Autore originale del testo: Alfredo Morganti
Il patto Draghi e il candidato della sinistra al Colle
Mentre la sinistra si divide tra chi vorrebbe Draghi al governo e chi al Quirinale, è già partita la maretta che porterà alla elezione del nuovo Capo dello Stato. Noterete una certa animosità di Renzi, che prima contesta a Draghi l’idea che la maggioranza elettiva del nuovo PdR debba essere la stessa attuale, e poi critica ancor più rumorosamente la legge di Bilancio e il metodo con cui è stata approvata. Ma come, Renzi non si è vantato di essere uno sponsor di Draghi (lui millanta persino il principale)? E adesso che fa, passa all’opposizione con argomentazioni parlamentariste? Siccome non credo a una parola di quello che dice l’ex Sindaco di Firenze, provo a immaginare che il vecchio patto con cui è stato innalzato al soglio di Palazzo Chigi Draghi stia denotando qualche scricchiolio.
Il primo scricchiolio è Draghi stesso, che si autocandida al Quirinale in diretta tv (come dire: ho fatto quello che mi avete chiesto, il mio mandato è finito, adesso voglio quello che ho chiesto io, ossia la Presidenza della Repubblica). A sostenerlo in ciò i maggiorenti europei, per loro bocca oppure mediante gli editorialisti di fiducia. Il secondo scricchiolio, viene dai contraenti del patto draghiano, di cui Renzi si fa portavoce (non so quanto effettivo): lavora zitto e buono, sembra dire il toscano, che al Quirinale ci pensiamo noi. Noi chi? La destra magari, da king maker, con la sinistra a caracollare dietro imbolsita? Tutto ciò, sotto la regia di qualche avventuriero politico e la candidatura-minaccia di Berlusconi, incombente magistralmente nell’aria. Scenario da incubo, direi.

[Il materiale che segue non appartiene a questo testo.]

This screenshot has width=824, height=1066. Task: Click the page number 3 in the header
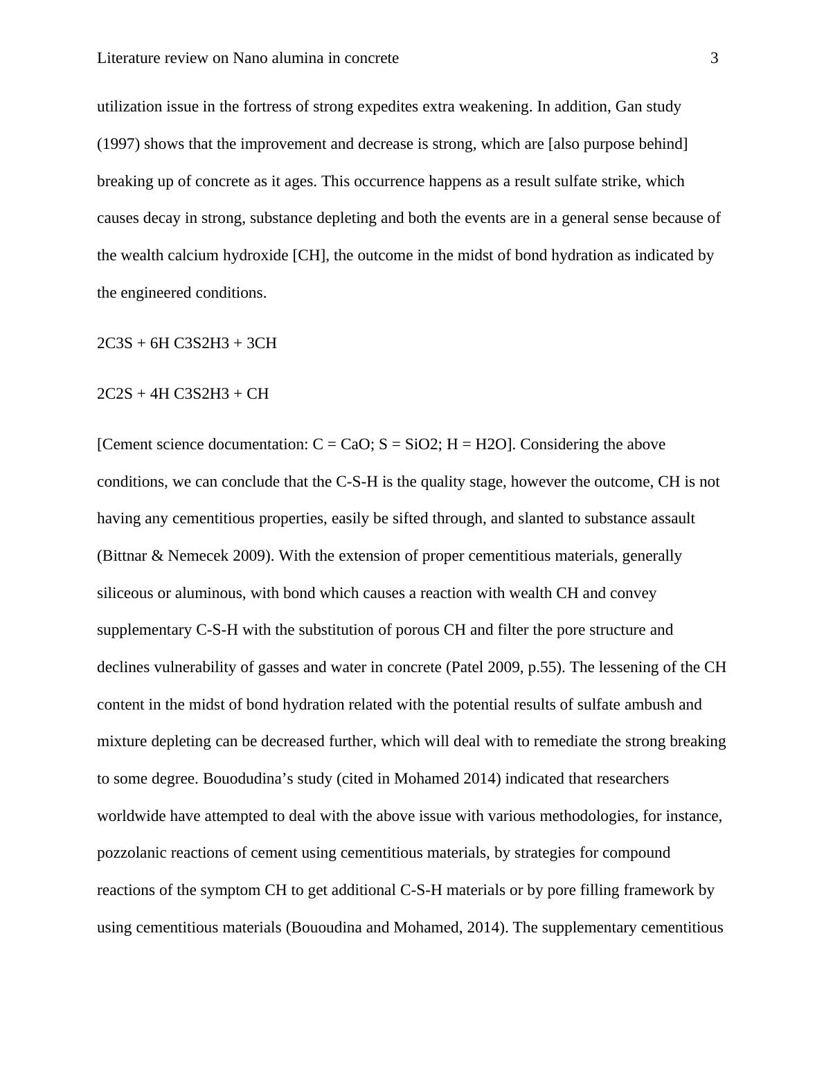[x=714, y=58]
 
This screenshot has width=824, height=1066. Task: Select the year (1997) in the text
[x=118, y=144]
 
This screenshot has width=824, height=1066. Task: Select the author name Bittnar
[x=127, y=556]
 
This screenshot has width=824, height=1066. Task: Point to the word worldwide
[x=131, y=816]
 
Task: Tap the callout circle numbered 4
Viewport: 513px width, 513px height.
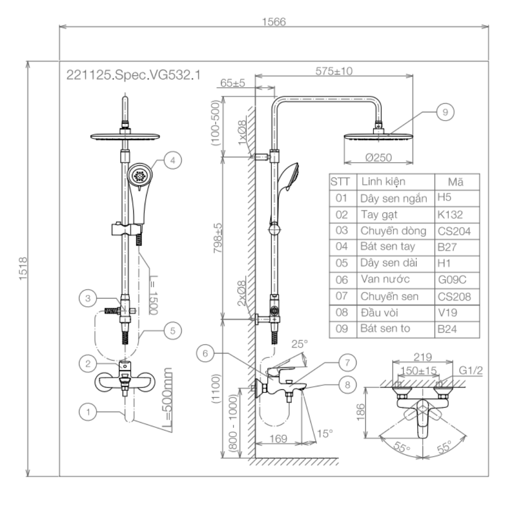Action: point(173,160)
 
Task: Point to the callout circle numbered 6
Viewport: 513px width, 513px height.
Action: point(205,353)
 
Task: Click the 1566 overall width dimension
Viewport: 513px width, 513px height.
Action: point(273,22)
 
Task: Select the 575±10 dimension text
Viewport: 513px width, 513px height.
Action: point(333,71)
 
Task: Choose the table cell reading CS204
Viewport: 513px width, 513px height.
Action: point(454,231)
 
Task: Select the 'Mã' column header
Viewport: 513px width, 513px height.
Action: point(455,182)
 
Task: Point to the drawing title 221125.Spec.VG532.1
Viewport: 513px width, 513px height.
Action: point(133,74)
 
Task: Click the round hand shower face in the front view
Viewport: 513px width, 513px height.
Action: point(138,175)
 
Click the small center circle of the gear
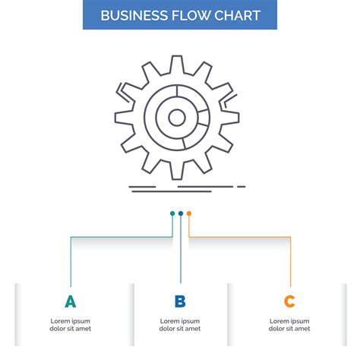click(176, 117)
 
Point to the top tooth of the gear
click(176, 63)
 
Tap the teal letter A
click(71, 302)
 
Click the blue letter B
click(180, 302)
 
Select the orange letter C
click(289, 302)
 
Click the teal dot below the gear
click(172, 213)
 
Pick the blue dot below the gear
click(181, 213)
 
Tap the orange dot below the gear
click(189, 213)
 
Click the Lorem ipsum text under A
click(71, 325)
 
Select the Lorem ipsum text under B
click(180, 325)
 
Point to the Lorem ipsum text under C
click(289, 325)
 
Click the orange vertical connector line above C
click(290, 262)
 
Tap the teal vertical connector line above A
click(71, 262)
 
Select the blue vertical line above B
click(181, 251)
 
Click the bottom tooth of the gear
click(176, 172)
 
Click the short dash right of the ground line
click(242, 186)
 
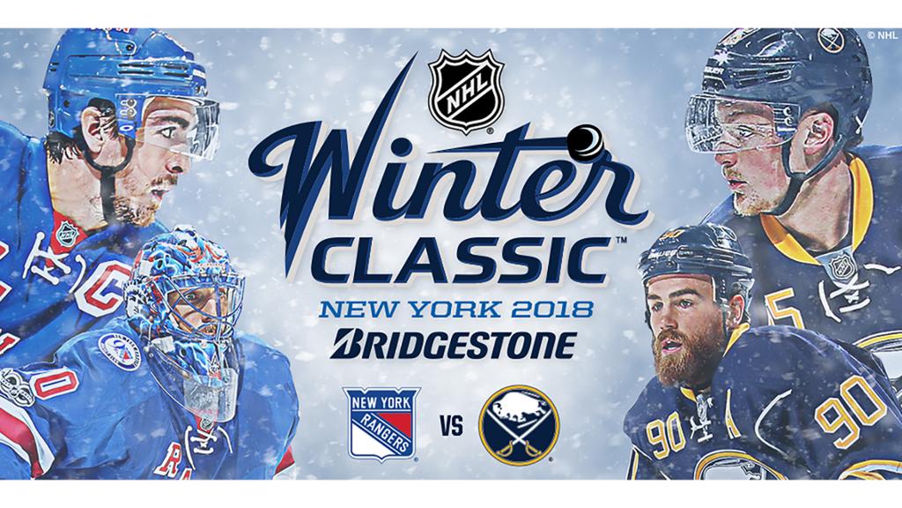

Dicevo, la sinistra si divide sul nome di Draghi. Ma così facendo rischia di non toccare palla. Anche perché lo stesso possesso palla sembra tutto del centrodestra (almeno a sentire i media e il Renzi di prima), mentre noi ci limitiamo a fare da da sparring partner (quelli che prendono pugni in allenamento). A quando, invece, un’iniziativa vera del centrosinistra e di 5stelle, a quando il nome di un candidato di valore (non di una rosa), su cui si apra un dibattito nel mondo politico e nel Paese? Certo, siamo in uno stato d’eccezione e si rischia di essere vento nel vento, senza contare granché. Perché è vero che c’è un patto extra-parlamentare dietro l’ascesa di Draghi, ed è vero che in quel patto c’era anche la soluzione Quirinale. Ma nessuno si aspettava un percorso del PNRR così accidentato, anzi sembrava che il problema fosse Conte mentre con Draghi sarebbe andato tutto liscio a suon di bonus. Per questo cresce la preoccupazione dei maggiorenti e dei loro esecutori, e si alza il livello nervosismo in tutti quelli coinvolti nel patto Draghi, a partire da Draghi stesso.
La soluzione più probabile resta ancora l’attuale premier al Quirinale e un suo “fidato” a Palazzo Chigi. Il via libera del Financial Times questo sembra voler dire. Ma non è così scontato. C’è anche il rischio di un tristo figuro indicato dal centrodestra sul Colle, con Draghi costretto a continuare la sua opera oltre la scadenza quirinalizia suo magrado, rendendo per lui il Colle più alto tanto agognato una pia illusione. Non solo, ma anche diventando il bersaglio dei tanti clan politici alla vigilia del voto del 2023, che punteranno a scaricare tutte le eventuali colpe e responsabilità proprio sull’attuale Migliore. Vada come vada e qualsiasi cosa accada, la sinistra rischia di perdere la guerra prima ancora di combatterla davvero, entrando in partita nei minuti di recupero, a giochi fatti. È questo il punto su cui riflettere velocemente.